(Saved entries)
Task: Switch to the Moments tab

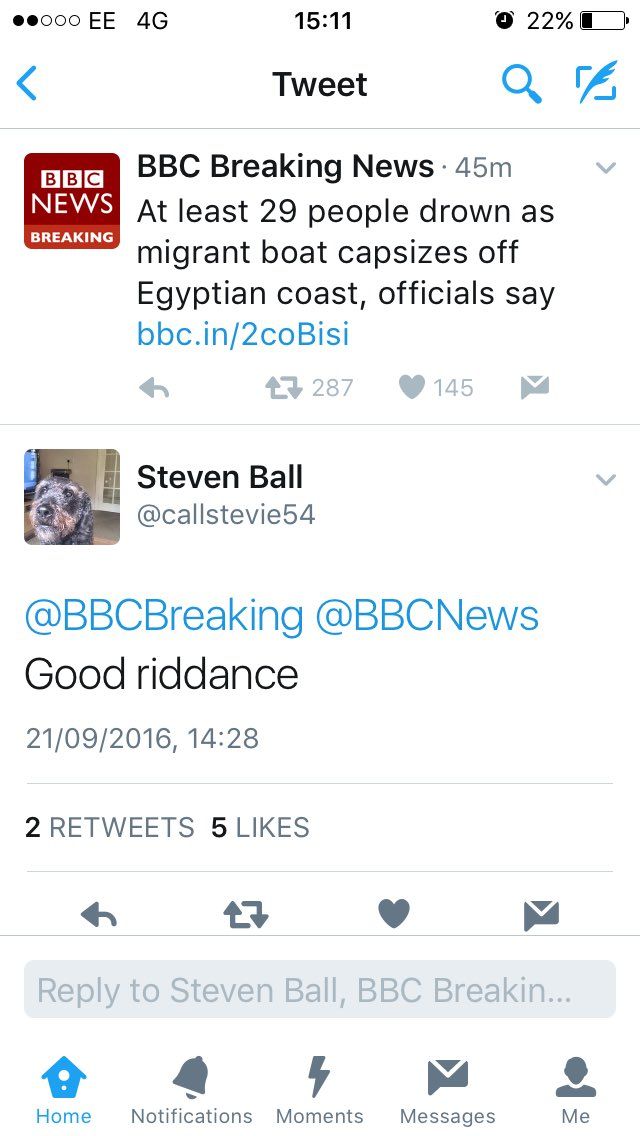Action: (320, 1090)
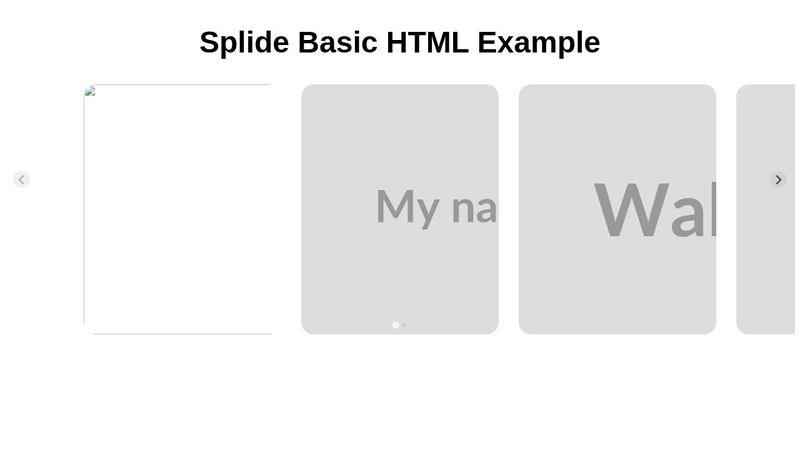
Task: Click the "My na" text on the slide
Action: pyautogui.click(x=436, y=207)
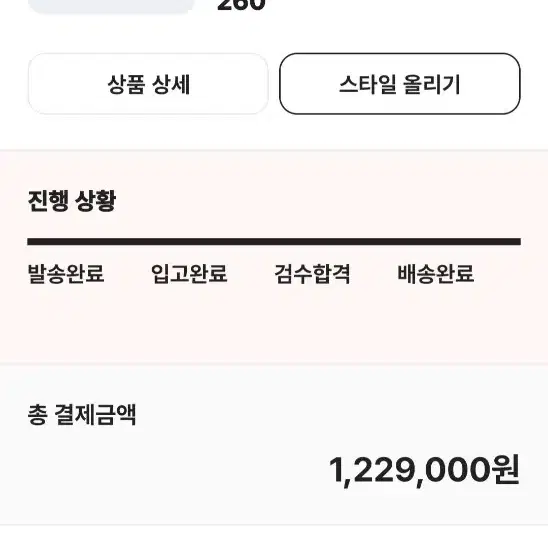Viewport: 548px width, 548px height.
Task: Click the 총 결제금액 label
Action: coord(82,415)
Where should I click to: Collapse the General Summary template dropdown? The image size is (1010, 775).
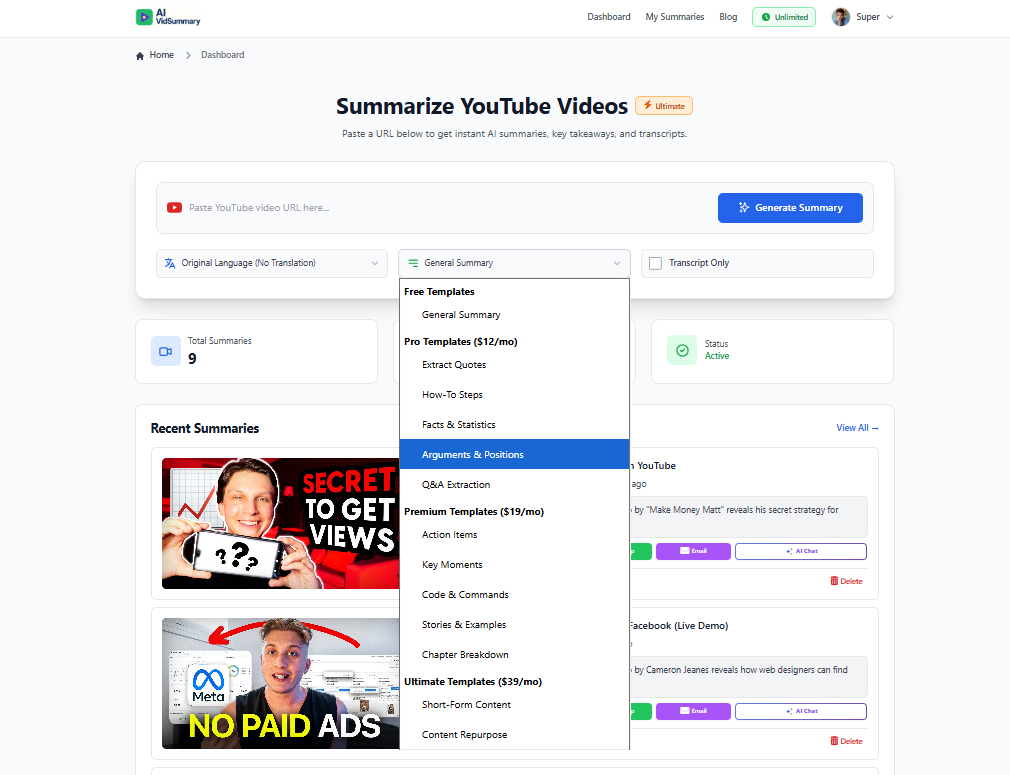(x=513, y=263)
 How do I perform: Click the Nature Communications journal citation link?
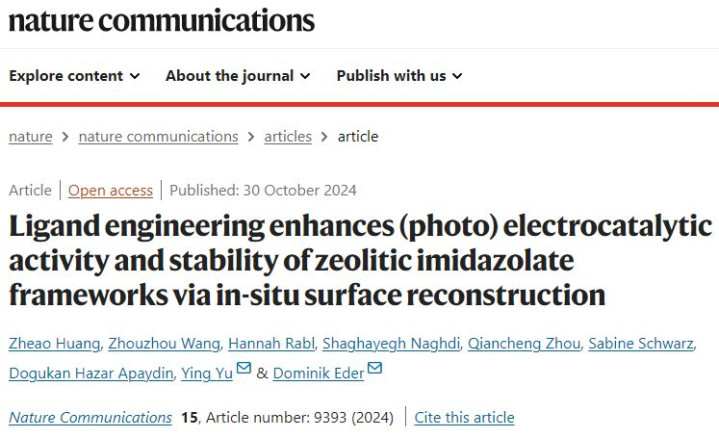tap(90, 418)
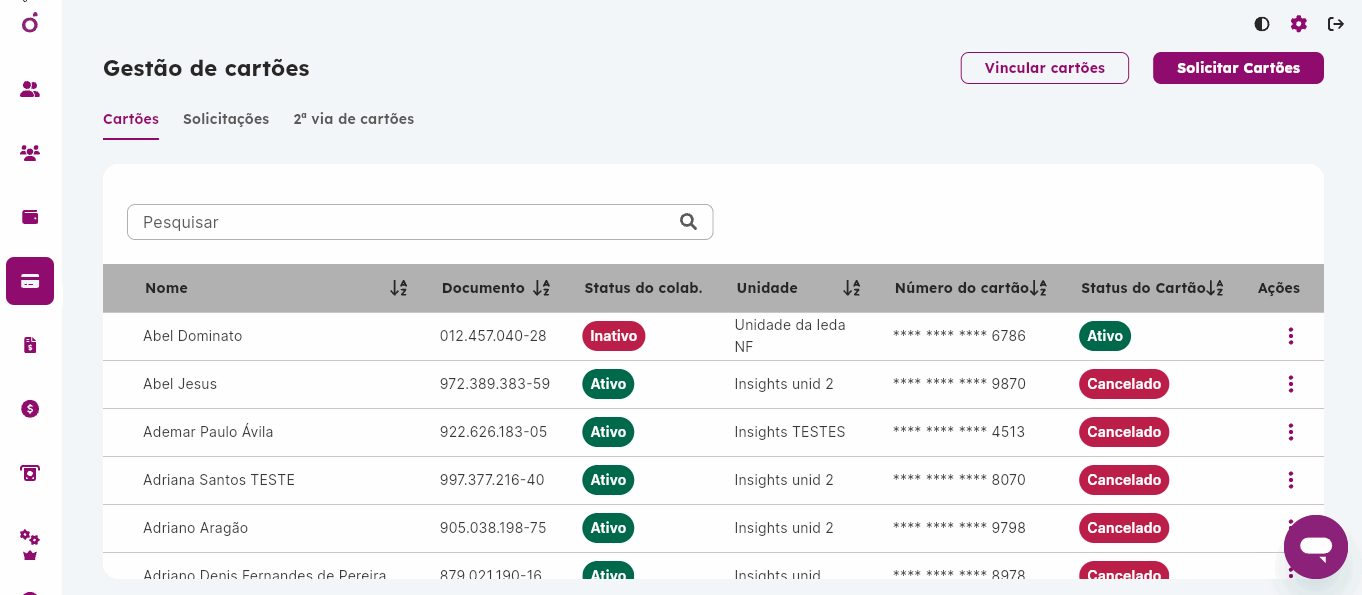Focus the Pesquisar search field
The width and height of the screenshot is (1362, 595).
[x=400, y=222]
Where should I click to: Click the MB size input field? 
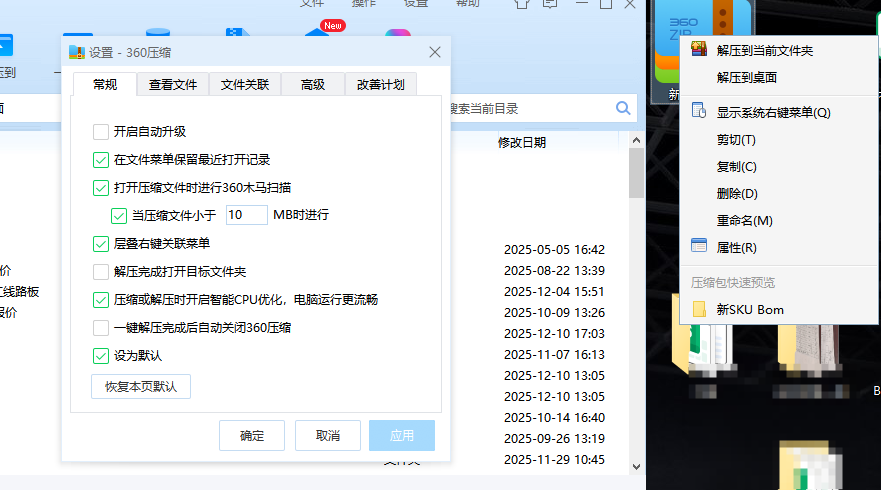click(246, 215)
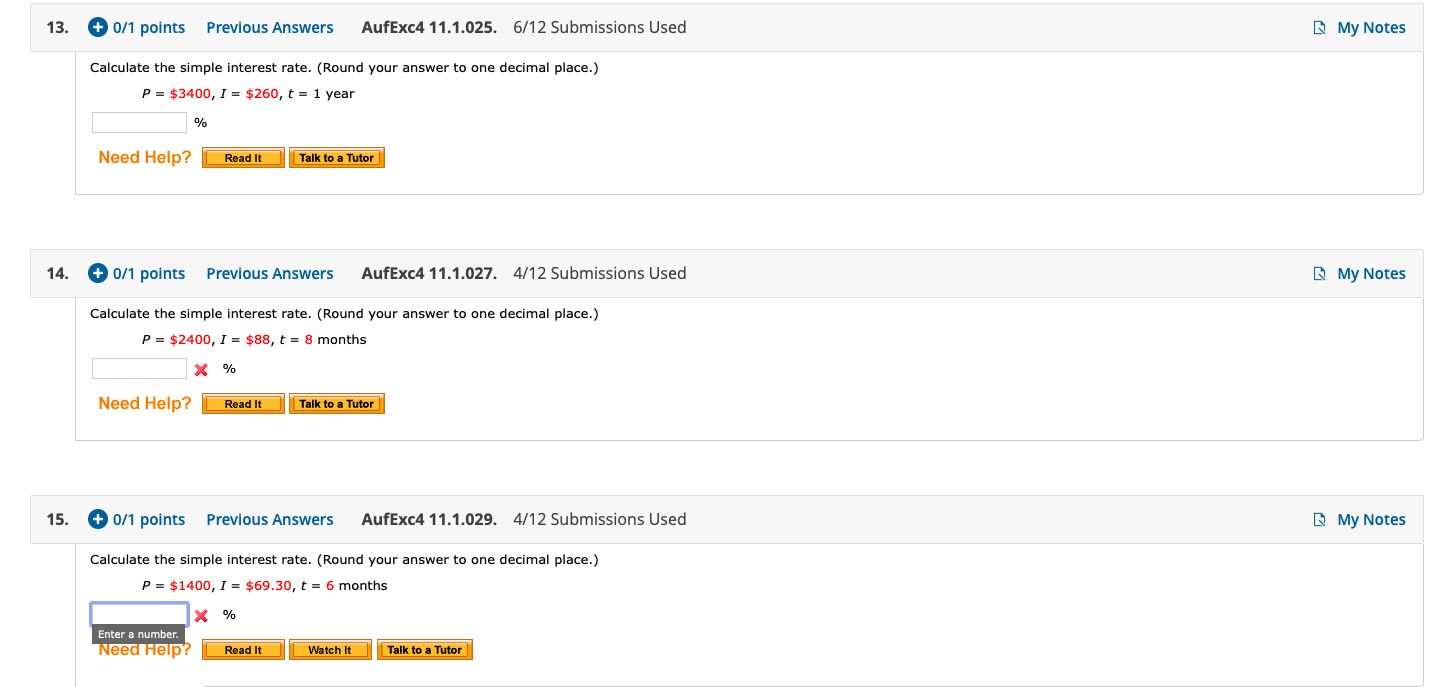The image size is (1440, 687).
Task: Click the plus icon beside question 14 points
Action: coord(97,273)
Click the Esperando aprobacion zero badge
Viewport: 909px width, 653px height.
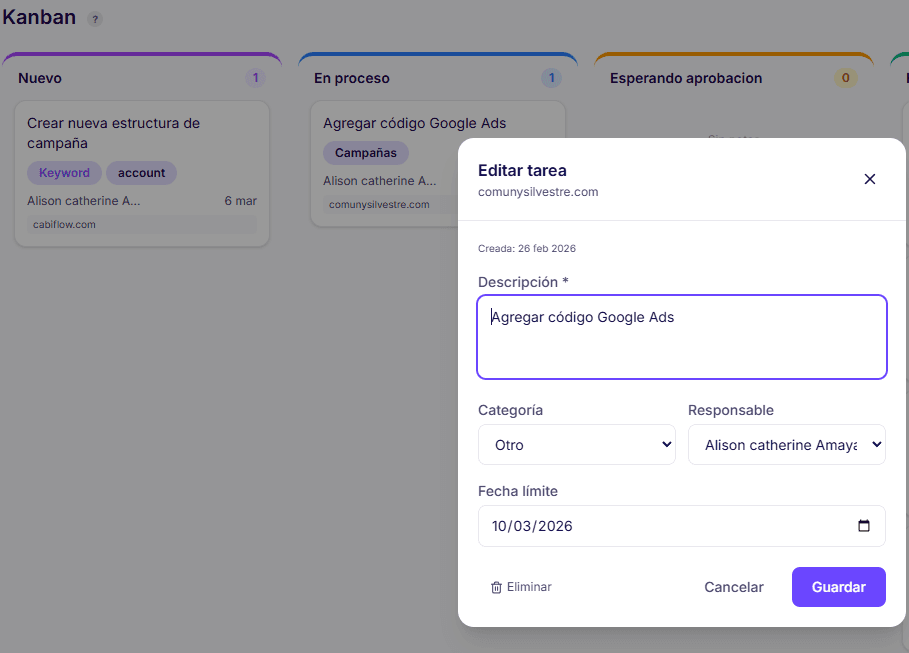(x=845, y=77)
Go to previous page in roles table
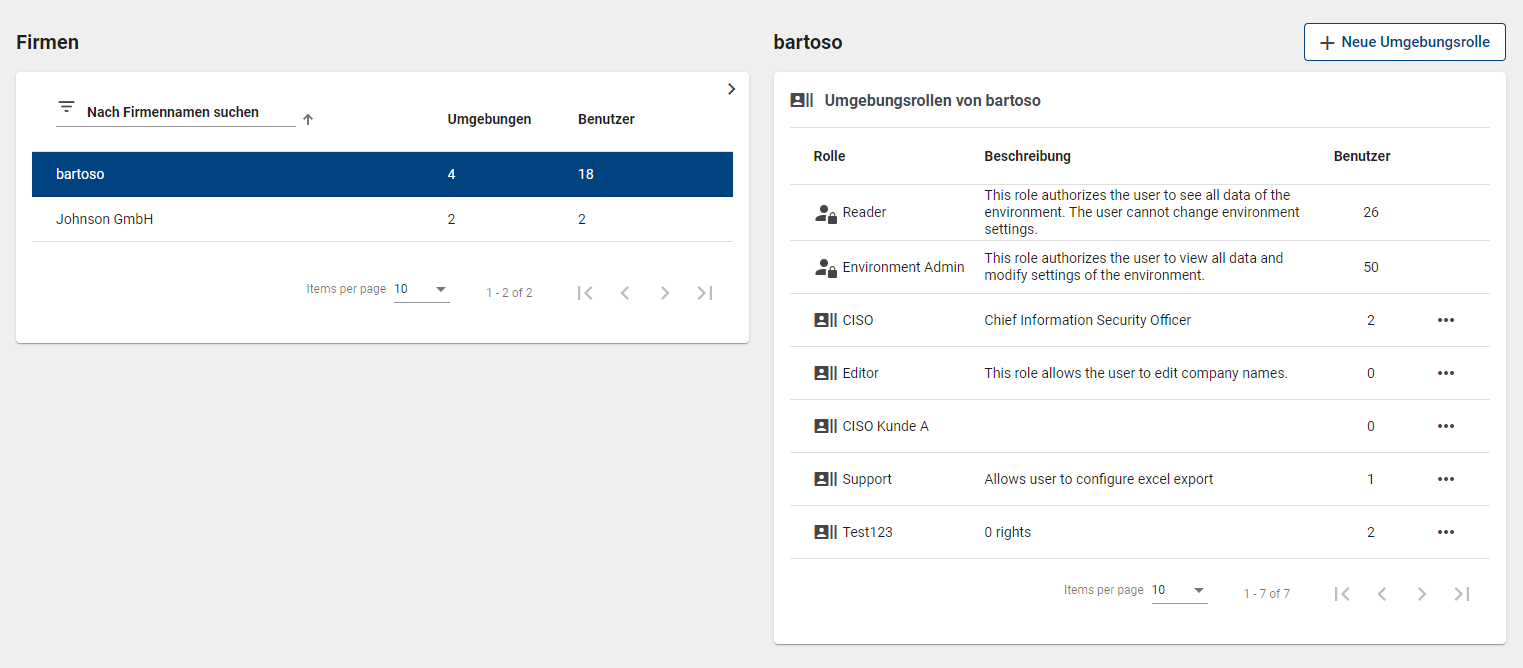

## EXERCISE REQUIREMENTS:
Transcription of the lines from the one with "Where should I click to: Click" through the end of the entries is required, exact and with no pictures.

## SOLUTION TO THE EXERCISE:
Where should I click to: Click the MB size input field? 
click(246, 215)
The image size is (1440, 687).
Task: Click the plus icon beside question 14 points
Action: coord(97,273)
Click the Esperando aprobacion zero badge
Viewport: 909px width, 653px height.
(x=845, y=77)
Go to previous page in roles table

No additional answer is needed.